Prita Meier. Swahili Port Cities: The Architecture of Elsewhere. Bloomington: Indiana University Press, 2016. 230 pp. $35.00 (paper), ISBN 978-0-253-01915-8.
Reviewed by Emily Williamson (Boston University)
Published on H-AMCA (December, 2017)
Commissioned by Jessica Gerschultz (University of Kansas)
In today’s unsettled age, when globalization has sponsored a higher degree of interaction and uprooting, and as James Clifford points out, “there seem to be no distant places left,”[1] questions concerning how “elsewheres” root “here” emerge as central and urgent to our time. How do people grapple with two seemingly paradoxical human desires—to belong both to local places, people, and ideas, and to those of faraway? And second, what might the material life embodying these values, beliefs, and attitudes reveal about how and why people negotiate multiple identities? In Swahili Port Cities: The Architecture of Elsewhere, Prita Meier carefully and courageously tackles these significant questions through the particular historical context of the Swahili coast in East Africa—a place where “Islamic,” “Arab,” “Persian,” and “African” identities have intermingled and transformed for centuries. Drawing from diverse literature in art history, architecture, anthropology, and transcultural studies, Meier tells the fascinating story of the stone cities in Mombasa, Lamu, and Zanzibar and how their materiality has continuously shaped the histories, identities, values, and experiences of the people who inhabit them.
While a range of scholars have written about these stone edifices and artifacts through the analytical lens of aesthetics, policy, urban planning, or lived experience, in Swahili Port Cities Meier not only brings these intellectual facets to bear upon one another, but also situates them within the complex history of the Swahili coast. Indeed, her narrative reaches back to the ninth century, when Islam became a defining element of coastal life, and ripples up through the present, with particular emphasis on the nineteenth and twentieth centuries—a moment, she argues, that was particularly pivotal for the ways in which various actors employed stone architecture, interior design, and aesthetic objects to reshape understandings of themselves in relation to others. For example, with the advent of the East Africa Protectorate in 1895, living, dressing, and acting like an “Arab” afforded inhabitants more privilege and protection than that accorded to enslaved and free “Africans.”
By historicizing these identities as embodied in people’s experiences and reflected in material culture, Meier’s work not only demonstrates the mutability of what it meant and means to be Swahili, but also contributes to the vital project of destabilizing territorial categories delimiting who and what artistic traditions belong to “African” or “Middle Eastern” studies. In addition, by linking Swahili identity to European, Arab, Persian, and Indian aesthetic traditions, Meier writes against a version of African art history that posited that an object’s authenticity is traceable to a single point of origin. In so doing, she also unsettles colonial and Eurocentric models of African art history by arguing that Swahili aesthetic design sensibilities result from the complexity and longevity of cross-cultural borrowing and exchange.[2]
To substantiate these larger claims, Meier utilizes stone as an alternative, relational unit of analysis to demonstrate how people on the Swahili coast have used stonework to construct a contested world that embodies the local and supralocal, familiar and exotic, fixity and mobility, and ancient past and modernity.[3] In order to combine materiality with lived experience, Meier gathers and analyzes evidence from diverse sources such as Swahili poetry, travel memoirs, local myths, archaeological reports, architectural plans, photographs, and oral histories, out of which she crafts a clearly written, multifaceted narrative in four chapters supported by helpful imagery throughout the text and sixteen stunning color plates at its centerfold. Providing the longer history from which later chapters draw, in chapter 1 Meier tracks how the stone architecture of the distinctly Muslim community of Old Town in Mombasa signifies evolving sociopolitical forces and “the mercurial character of coastal life” (p. 35). Whereas in the twelfth to fourteenth centuries this “culture of stone” exhibited conceptions of civilization, freedom, and worldly knowledge linked to powerful mercantile family lineages, European travelers, Swahili myths, and local place-names, by the late nineteenth century racial segregation, nationalist agendas, and modernity etched new meanings upon merchant homes, mosques, and other monuments that in turn affected individual and collective experiences.

*Written exercise A*
According to the review of Swahili Port Cities, how many color plates appear at the book's centerfold?
*Written exercise B*
Go on writing the review of Swahili Port Cities, picking up right after its final sentence.

*Raw data*
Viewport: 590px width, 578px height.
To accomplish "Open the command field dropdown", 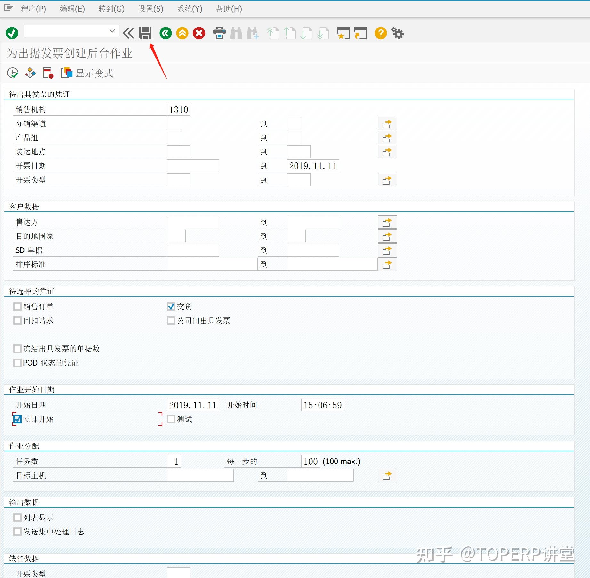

*Output A*
Sixteen.

*Output B*
In chapter 2, Meier turns the reader’s attention from urban-scale politics and geographies of elsewheres toward smaller-scale sacred spaces. More specifically, she investigates the capacity for Islamic stone minarets, mosques, and tombs to not only recall multiple, past versions of an “authentic,” distant Islam, but to also act as material and symbolic forms of protest and claims to territory as set against the colonial authority or Arab ruling elites. For example, today inhabitants of Swahili port cities such as Mombasa, Lamu, and Zanzibar see the pillar form as an ancient Persian structure and, thus, similarly claim a Shirazi identity (and therefore Persian ancestry) in order to distance themselves from “Arabness” while remaining close to the “center” of ancient Islamic civilization. Moreover, Meier places accent on the production of multiple collective identities—African, Swahili, Arab, and Islamic—as strategically remembered and forgotten through rearticulations of architecture, policy, and law.
In chapter 3, Meier shifts focus to Zanzibar in the late nineteenth century, when the Omani Sultanate had reached its peak and gained territorial control of the entire Swahili coast. As the new seat of the Omani court and significant port in the global market, the city of Zanzibar simultaneously became part of a modern state-building project. This project sharpened colonial racial divisions through spatial hierarchies as well as constructed ostentatious monuments intended to be gazed upon by a sophisticated, worldly eye. The chapter gives particular attention to the Busaida sultan of Zanzibar’s palace, “The House of Wonders,” or as Meier aptly describes it—a “spectacle of radical modernity” (p. 103)—whose architectural style, ornamental detailing, and spatial arrangements inside and out sponsored global capitalist ideals, connected to indigenous royal and sacral soil, and reflected the patron’s interest in promoting both “Arab” and “European” modernities as well as a nostalgia for Egypt’s imperialist past.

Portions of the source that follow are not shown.